* _Exercise brief_: Type out each record word for word. Pictures stay out.

Pixel coordinate grounding data:
□ □ □ □ □

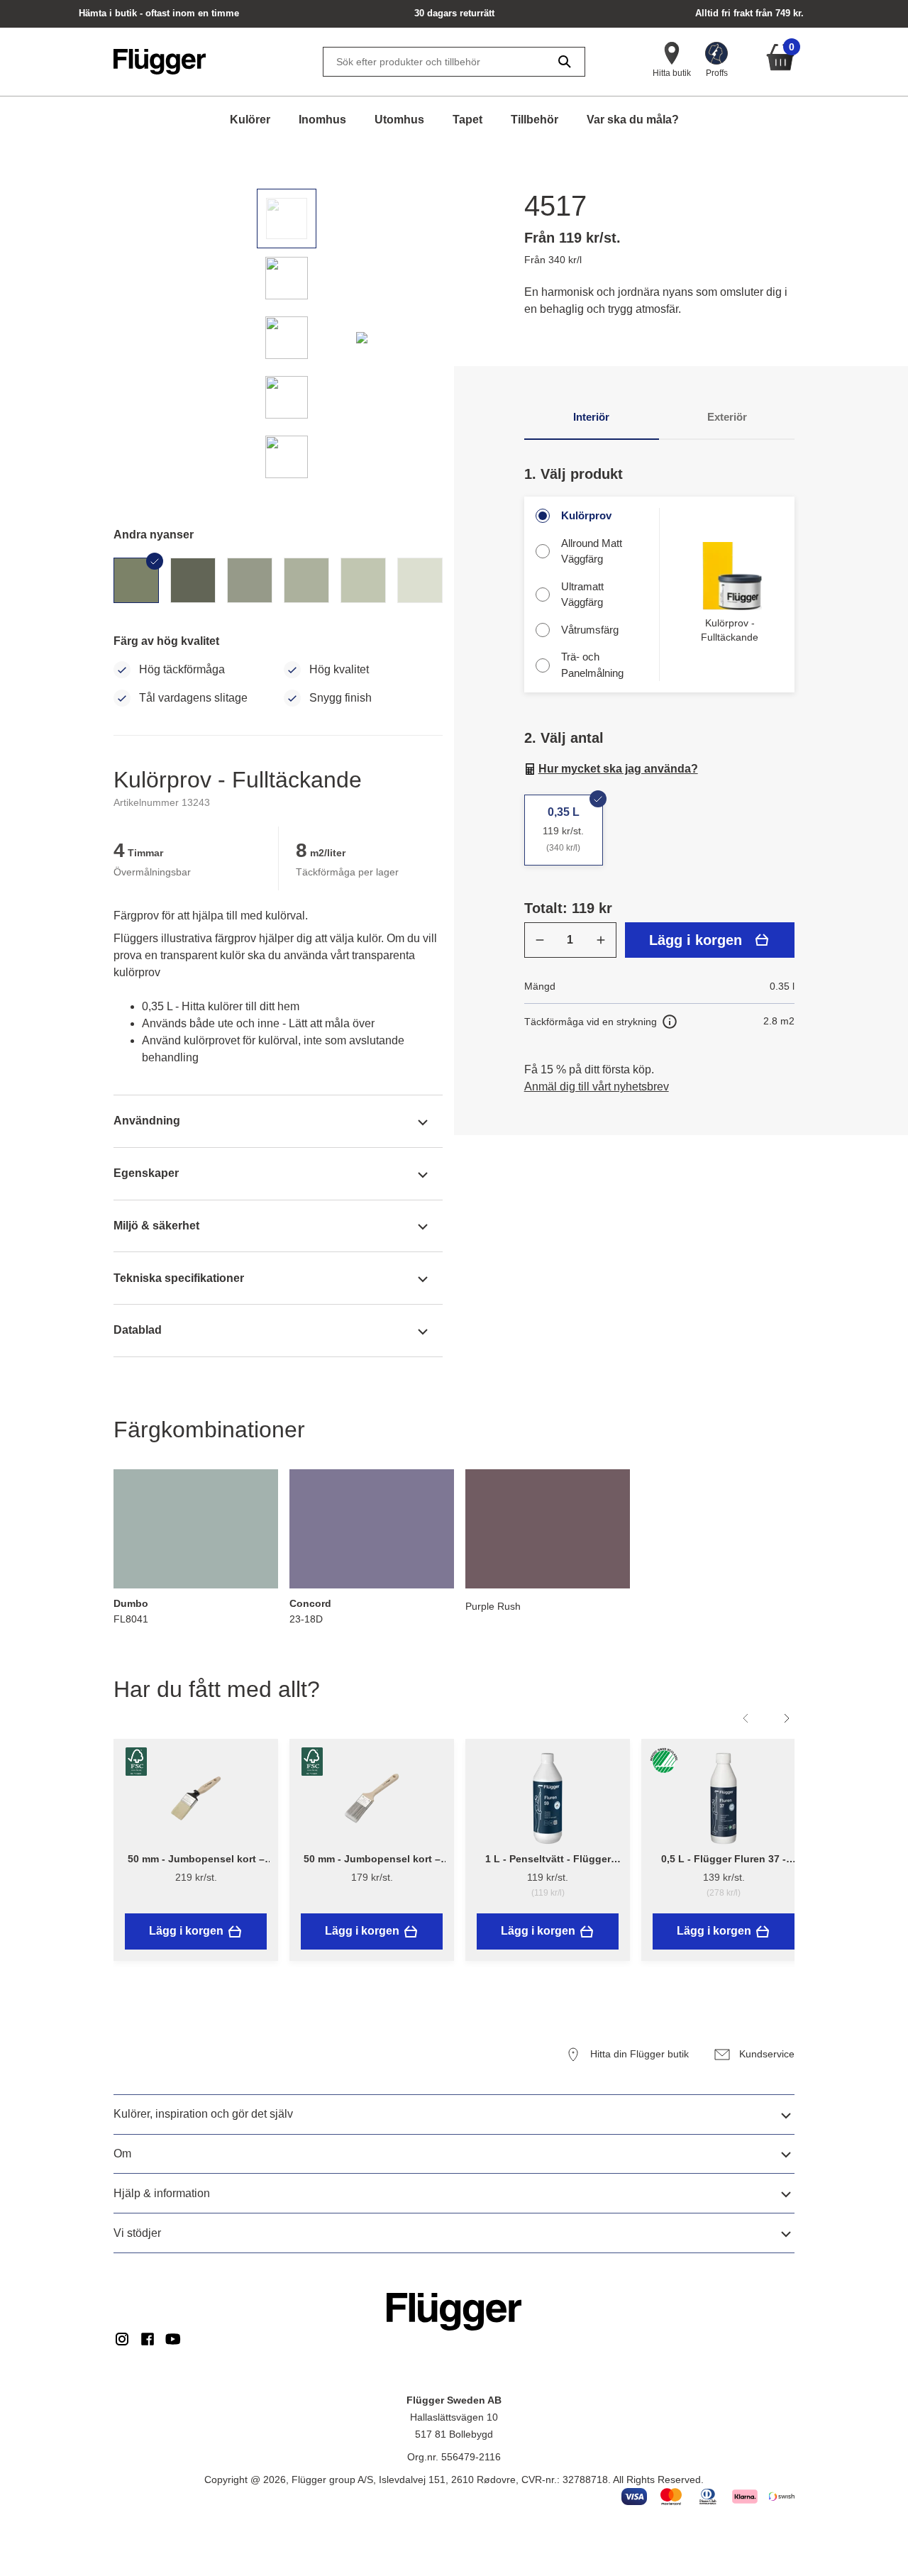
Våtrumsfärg (590, 630)
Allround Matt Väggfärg (591, 551)
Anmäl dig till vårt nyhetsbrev (596, 1086)
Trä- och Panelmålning (592, 665)
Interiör (591, 417)
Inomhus (322, 120)
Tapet (467, 120)
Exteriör (727, 417)
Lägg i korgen (695, 940)
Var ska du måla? (633, 120)
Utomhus (399, 120)
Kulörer (250, 120)
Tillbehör (534, 120)
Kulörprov (586, 515)
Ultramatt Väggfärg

□ □ □ □ □

* _Exercise output_:
Våtrumsfärg (590, 630)
Allround Matt Väggfärg (591, 551)
Anmäl dig till vårt nyhetsbrev (596, 1086)
Trä- och Panelmålning (592, 665)
Interiör (591, 417)
Inomhus (322, 120)
Tapet (467, 120)
Exteriör (727, 417)
Lägg i korgen (695, 940)
Var ska du måla? (633, 120)
Utomhus (399, 120)
Kulörer (250, 120)
Tillbehör (534, 120)
Kulörprov (586, 515)
Ultramatt Väggfärg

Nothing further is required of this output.